The Other NRA
by Jane Fonda
W omen in every sector of the entertainment industry are working to transform Hollywood in the wake of the Weinstein revelations. The determination is palpable: We will not stop until laws and policies are put in place that guarantee a safe work environment and equality in the industry.
Women are finally being heard only because most of the brave actresses coming forward to blow the whistle on Weinstein have been white and famous. But it was African-American women who pioneered the fight against sexual harassment, engaging in landmark legal battles as early as 1975. Anita Hill endured humiliation while bringing sexual harassment to light in 1991. In 2007, Tarana Burke, a black activist, started the first “Me Too” campaign against sexual assault. Too often, these women were not heard.
In order to root out the problem today, we must understand that working-class women, women of color, trans women, and disabled women constantly experience harassment, assault, and rape—and they’re more likely to be fired if they speak up. I am sickened when I hear male friends call what’s happening a “witch hunt.” Don’t they realize that this movement needs to be far larger, not smaller?
Today, we are seeking solutions that benefit all women. Achieving equal pay for equal work and ensuring that women hold equal decision-making power in all industries will go far in ridding this country of the scourge of sexual abuse. I can think of one critical way to do this: 14 million people work in the restaurant industry, and the vast majority of its tipped workers are women. It is among the country’s fastest-growing industries and the single largest source of sexual harassment in the workplace. These workers aren’t paid the full minimum wage and therefore must put up with abuse because they rely on tips. Many are single mothers supporting families. They must please the customer at all costs, and often are encouraged to wear tight, revealing clothes.
It doesn’t have to be this way. Seven states eliminated the two-tiered wage decades ago; with waitresses earning the full minimum wage, sexual abuse was cut in half! This is an important lesson: When power and salaries are equal, women are less vulnerable and men are forced to behave.

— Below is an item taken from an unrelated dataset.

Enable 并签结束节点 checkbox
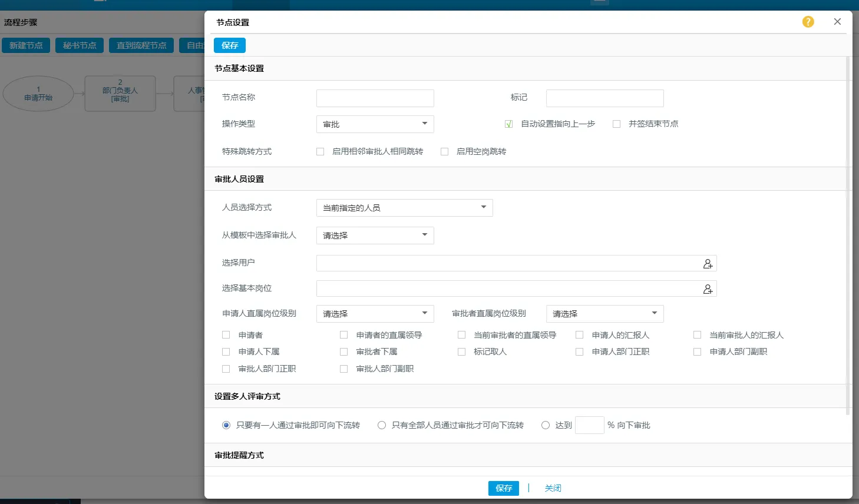Image resolution: width=859 pixels, height=504 pixels. click(x=616, y=124)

As we engage this fight, we cannot overstate the deep psychological cost of sexual abuse. I work with adolescents around issues of sexuality, and I have seen how sexual abuse can have a lifelong impact on a woman—destroying her ability to trust and her sense of agency over her body, filling her with shame even though she was the victim. Seeing how rife our workplaces are with such abuse is nauseating.
Now is the time to move from #MeToo to #NeverAgain. It will take time. It will require women to have each other’s backs across the lines of race, class, ability, religion, and sexual orientation. But if sexual harassment is about power, the solution is too. And with every act of solidarity, our power grows.
Rethinking the Workplace
by Bryce Covert
S omething is different. After decades of knowing what sexual harassment looks like and the toll it takes on women, the country seems ready to snap out of the collective fantasy that it’s really not a problem. Politicians have lost seats, projects have been canceled, idols have fallen from grace.

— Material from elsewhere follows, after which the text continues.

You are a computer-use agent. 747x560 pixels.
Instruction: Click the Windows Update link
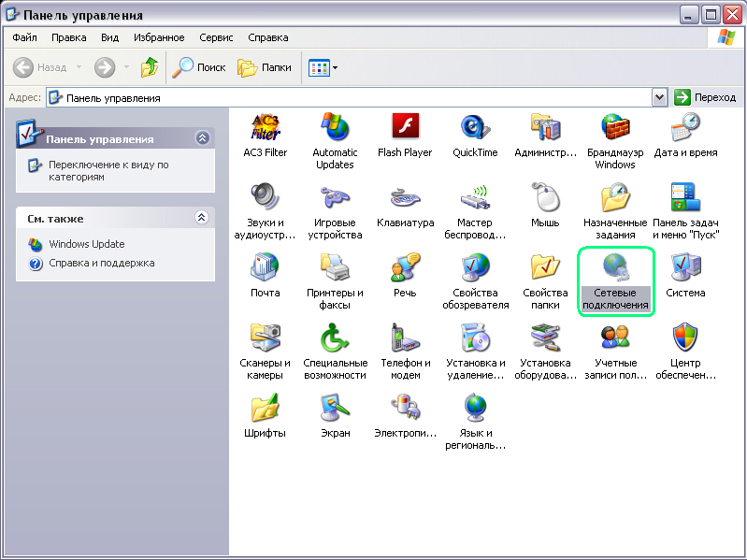pyautogui.click(x=86, y=244)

But for this moment to become more than a flicker in time, more needs to happen than for a few famous men to lose their jobs. Sexual harassment is virtually everywhere a woman turns in the economy. Forty percent say they’ve experienced unwanted sexual attention or coercion at work. It infects industries across the board: white-collar professions such as finance and technology as well as minimum-wage work in restaurants and hotels.
To harness the energy of this moment and ensure that it leads to something lasting, change can’t just happen one man at a time, years after the abuse has occurred. Employers need to completely transform the way they handle sexual harassment when it first rears its ugly head.
Before the #MeToo moment, very few victims of sexual harassment did much of anything about their abuse. That’s in large part because they feared they wouldn’t be believed or, perhaps worse, would face repercussions themselves. Indeed, most employers’ instincts are either to sweep things under the rug or to take it out on the person reporting the harassment. One study found that three-quarters of the people who spoke up about harassment faced retaliation; other studies found that those reporting it commonly experience indifference or trivialization of the event. Companies’ motivating fear has been of litigation or bad PR, not of the toll that harassment actually takes on people.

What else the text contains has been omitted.